A crazy lady that knows better than to act like a four-year-old in front of her four-year-olds because good heavens, they are only four-years-old after all which is why she can do twenty things in the amount of time it takes them to do one. But that doesn't stop me.
We make our way to the party. Despite my best intentions, we are 10 minutes late. Still, we are among the first to arrive. While my husband is in a nice brewery drinking a nice beer, I'm in I'm in a house that is the least child-proof house of any house I have ever been in, in my entire life, with all four children, by myself.
In every room, there are glass tables and delicate ceramics. Antique figurines. An ivory chess set and bowls of glass marbles. There are plates of carefully arranged food with various dips at child-eye-level, and on the ground, bowls of cat food and an automatic watering apparatus that Henry thinks is a potty and tries to sit in. Within minutes of arriving, the children discover that this is a two-story house with hard wooden stairs and an open banister that lead out to perches 15-feet above the room, below.
Almost immediately, I realize that THIS IS NOT THE PLACE TO BE WITH KIDS, so I herd everyone in to the backyard. The kids bee line to a dog that is poking it's head through the fence and stomping over the delicately manicured plants, jut their hands through the fence to pat it.

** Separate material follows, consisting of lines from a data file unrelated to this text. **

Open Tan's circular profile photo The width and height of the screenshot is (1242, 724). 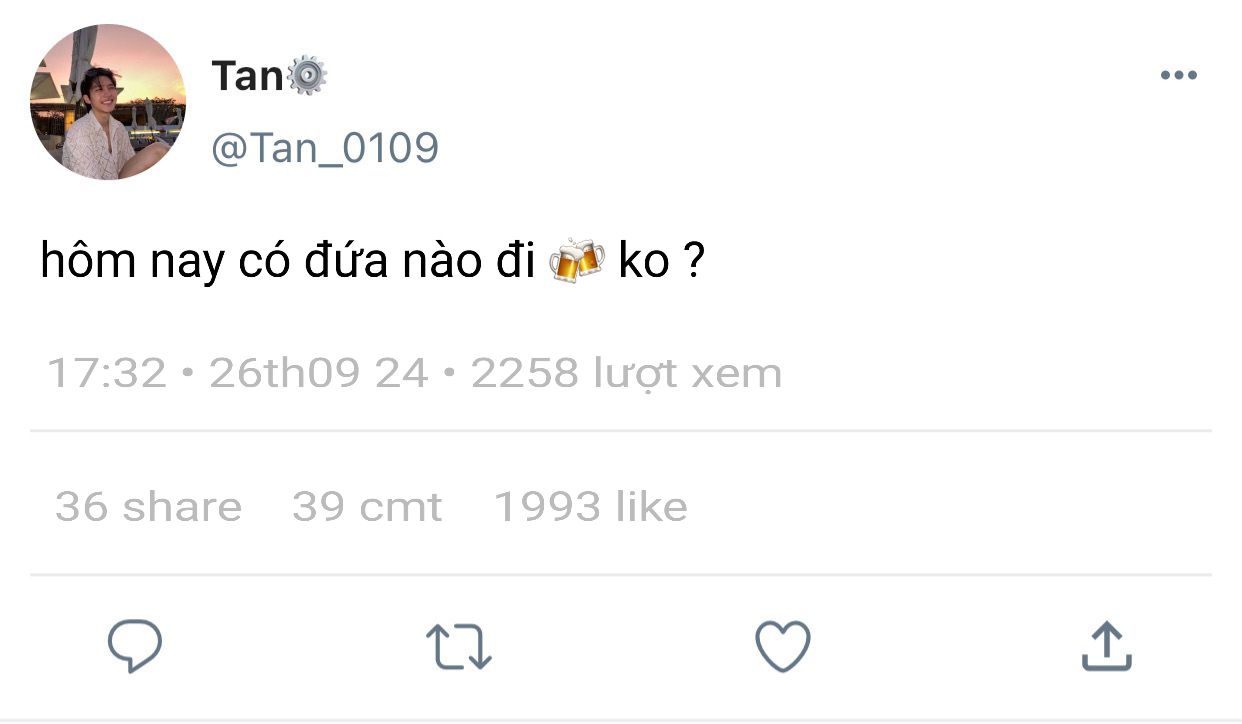pos(108,102)
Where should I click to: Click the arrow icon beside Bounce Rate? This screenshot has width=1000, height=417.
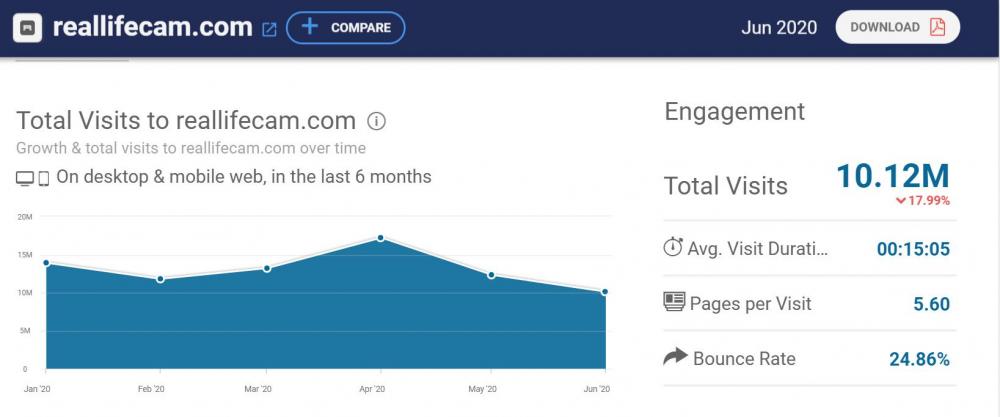[675, 357]
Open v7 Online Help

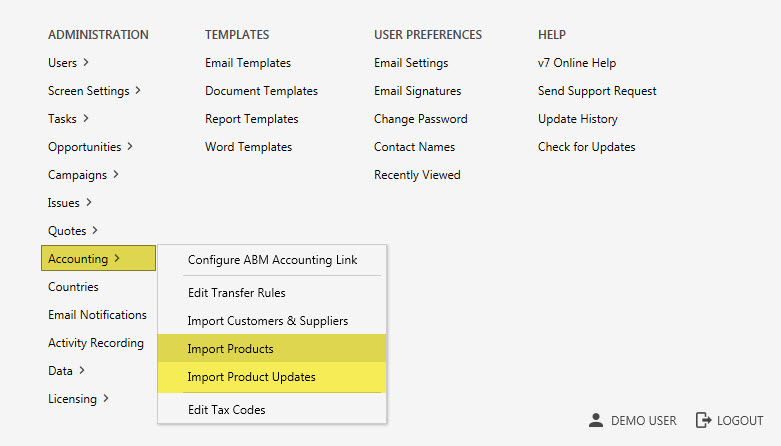pyautogui.click(x=576, y=63)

Henry wades in to a rose bush, dense with thorns and quickly falls down. I pick him up and he toddles over to a rusty hacksaw on the ground. Elizabeth and William clamor on top of a hammock - and Carolyn in an attempt to rock them - instead, flips them both over and they land with a CRASH on the ground.
After thirty minutes of pure madness, I'm on the phone with my husband telling him that it is time to PUT DOWN THE BEER and come to the party. By this point, the guests that have arrived are looking at our children and saying, "Oh, aren't they adorable!" and I can't tell if they are being sincere, or blowing smoke to make me feel less conspicuous.

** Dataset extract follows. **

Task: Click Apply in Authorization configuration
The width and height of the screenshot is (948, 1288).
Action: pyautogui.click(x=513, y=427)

Regardless, I feel like I'm part of a show. A show where I need to put on a smile and pretend like I am having a GREAT time, when in reality, I'm miserable and would rather get my hair caught in a fan than chase children for another 10 minutes.
Charlie finally arrives, we shout SURPRISE! and although the party would be going for several more hours, moments later, with Henry secured under one arm, I'm making my way to the door. As if it wasn't rude enough to let my children roll glass marbles all through the host and hostess's house, I didn't even say good bye. I tucked my toddler and ran. My husband followed me home a few minutes later, with three children that I could hear screaming from a block away.

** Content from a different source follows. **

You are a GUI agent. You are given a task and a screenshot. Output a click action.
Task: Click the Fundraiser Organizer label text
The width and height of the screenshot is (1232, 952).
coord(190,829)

What are the lessons learned?
Until the kids are at an age where their etiquette skills have evolved to the point that they don't show absolute strangers their boogies, or ... dip their fingers in hummus and then rub them across glass tables, or .... crawl on the ground and notify a room full of party goers that the woman in the pink dress is wearing red undahwear... it's best that Charlie and I attend social functions WITHOUT our small children.
Although, it is still possible for parents with small children to have a ball.
Necessary, in fact, if one plans to knit.
(How'd you like that segue?)
Now, I've knitted before without wrapping my skein in to a ball, but it always happens that at some point, the skein will turn in to a knotted mess and I am hard pressed to get it untangled without relying on scissors. Transferring your skein only takes a few minutes and in my opinion, is well worth the minor effort.
When you take the paper off your skein, take the leading end of yarn and begin wrapping it around your fingers.
And wrapping, up and over, and side to side...
Until your yarn begins to form a small ball.
Just keep wrapping, up and over ...
Side to side...
Until, you have a large ball o' yarn.
Hopefully, tomorrow I'll have some time to write about casting on and stitches.
Stitches for knitting, that is.
Not the kind that are used to close a wound.